SUBJECTS AND METHODS

Study subjects

In order to investigate the correlation between fetal environment and adult diseases, an ongoing birth cohort has been established in 2001 at Ewha Womans University Mok-Dong Hospital. Pregnant women are enrolled in the antenatal period during the second trimester. Detailed description for birth cohorts has already been reported elsewhere [15]. The Institutional Research Board on human subjects at Ewha Womans University approved the protocol and informed consents were obtained. Out of 734 children enrolled in the birth cohort, 527 children were contacted from November of 2005 to November of 2007 around their third birthday. Out of the 527 children contacted, 238 children (45.2%) participated in the three year check-up program.

Data

Birth data such as birth date, sex, gestational age, birth weight, and placenta weights were obtained from medical records. As routine definition, < 37 weeks of gestation age and < 2.5 kg of birth weight were defined preterm and low birth weight, respectively. At the three year check-up program, all anthropometric indicators were measured by well-trained examiners. Height and weight were measured to one decimal place while wearing light clothing and without shoes using a stadiometer and calibrated scale (DS-102 model, Dong Sahn Jenix Co. Ltd, Seoul, Korea). Waist circumferences, upper-arm circumferences, skinfold thickness, and hip circumference were also measured as anthropometric indicators for adiposity. Body mass index was calculated as weight in kilograms divided by height in meters squared (kg/m²). To convert into z score, age was calculated in months. The birth weight and current weight were transferred to an age- and gender- specific z score criteria reference source from the 2007 Korean Children and Adolescents Growth Standards [16]. To explain the postnatal growth, the change of weight z score was calculated by subtracting the birth weight z score from the current weight z score. Catch-up growth was defined as greater than 0.67 (equal to 75^th percentile) at current weight z score if born preterm or of low birth weight and others with a change of weight z score more than 0.67 [16].

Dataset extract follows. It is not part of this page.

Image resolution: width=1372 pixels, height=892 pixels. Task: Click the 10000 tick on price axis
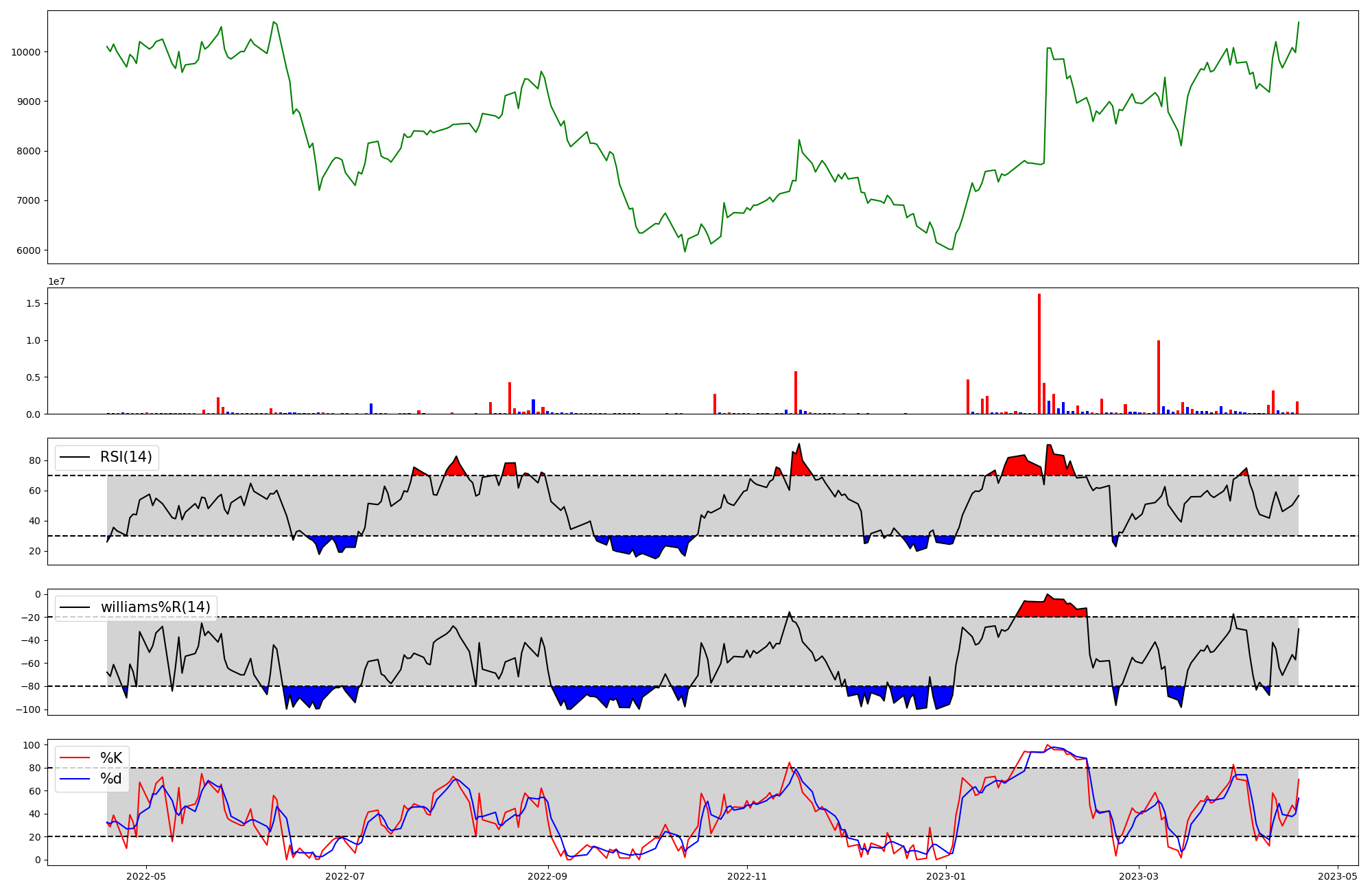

Venous samples were collected after 12 hour fasting and centrifuged within 2 hours. Homocysteine levels was measured by the method previously described by Araki et al. [17] using the high performance liquid chromatography (HPLC) - fluorescence detection method. A HPLC system was equipped with a column (Waters XTerra ™RP₁₈, 5-µm particle size, 4.6 × 250 mm column, Waters Co., MA, USA), pumps (Waters 2690, Waters Co., MA, USA), HPLC integrator (Younglin Autochro-win ver 2.0, Younglin, Korea), and Fluorescence Detector (Waters 474, Waters Co., MA, USA), under the condition excitation/emission wave length of 385 nm/515 nm. Folate was measured by radioimmunoassay kit (Diagnostic Products Corporation, Los Angeles, CA, USA). The inter-assay differentiation coefficient was set at 4.0%.

Statistical analysis

Data analysis was performed using the statistical package SAS version 9.3 (SAS Institutes, Cary, NC, USA). As possible independent variables, we considered characteristics at birth (gestational age, birth weight, placenta weight, preterm, and low birth weight), adiposity-related anthropometric measurements at 3 years of age (weights, BMI, waist, upper-arm circumferences, skin-fold thickness, and hip circumferences), postnatal growth (change of weight z scores from birth to current, catch-up growth) and blood folate level. The outcome variable was the homocysteine level. Homocysteine and folate were used as log-transformed value to meet the normality assumption and then results were presented as back transformed values. Pearson correlation was used to investigate the strength of linearity between homocysteine and possible independent variables above mentioned. The impact of adiposity including characteristics at birth and postnatal growth on homocysteine levels were analyzed under controlling for age and sex (model 1), additionally including blood folate level (model 2) using a generalized linear model. Considering the statistical power, we used an operational definition for high risk of obesity and low folate level to assess the combined effect between blood folate level and adiposity on current homocysteine levels. Adiposity-related anthropometric measurements were divided into two groups (< 75^th percentile or ≥ 75^th percentile), folate levels were also divided into two groups (< 25^th percentile or ≥ 25^th percentile, cut point value: 6.9 ng/ml), and defined as low and high, respectively. Indeed, normal concentration of serum folate suggested by WHO ranges from 6 to 20 ng/ml for all aged person [18]. In turn the subjects were grouped into four groups: low adiposity measures with high folate (low risk group), low adiposity measures with low folate, high adiposity measures with high folate, and high adiposity measures with low folate (high risk group). Regarding the characteristics at birth and postnatal growth, preterm, low birth weight, and catch-up growth were considered as risk group on the basis of previous studies [2 4 5 6 8]. Grouping was followed as mentioned above. After controlling for age and sex, adjusted means differences of homocysteine among groups was tested using a generalized linear model. The multiple comparisons were conducted using Bonferroni method. Statistical significance was noted as P<0.05 based on a two-tail test.

RESULTS

Basic characteristics of the study population

The overall mean homocysteine and folate level in the study population were 4.85 µmol/L and 9.90 ng/mL (geometric homocysteine mean: 4.73 µmol/L, geometric folate mean: 9.08 ng/mL; each ranged from 2.72 to 11.10 mmol/L and from 1.8 to 38.5 ng/mL) respectively. The levels were similar among boys and girls. The characteristics of study participants are shown in Table 1. About a quarter of subjects was low birth weight and preterm. All anthropometric data were within the normal range for 3 year olds in Korea. We subdivided the group into boys and girls but no difference was found between the genders except for heights and weights. Current weight, BMI, upper arm circumferences, skinfold thickness, and hip circumference were positively correlated with homocysteine level with a statistical significance (P < 0.05). On the other hand, current folate level was negatively correlated with homocysteine level (P < 0.001). Gestational age, birth weight, placental weight, and z scores of weight change from birth to three years of age were not correlated with homocysteine.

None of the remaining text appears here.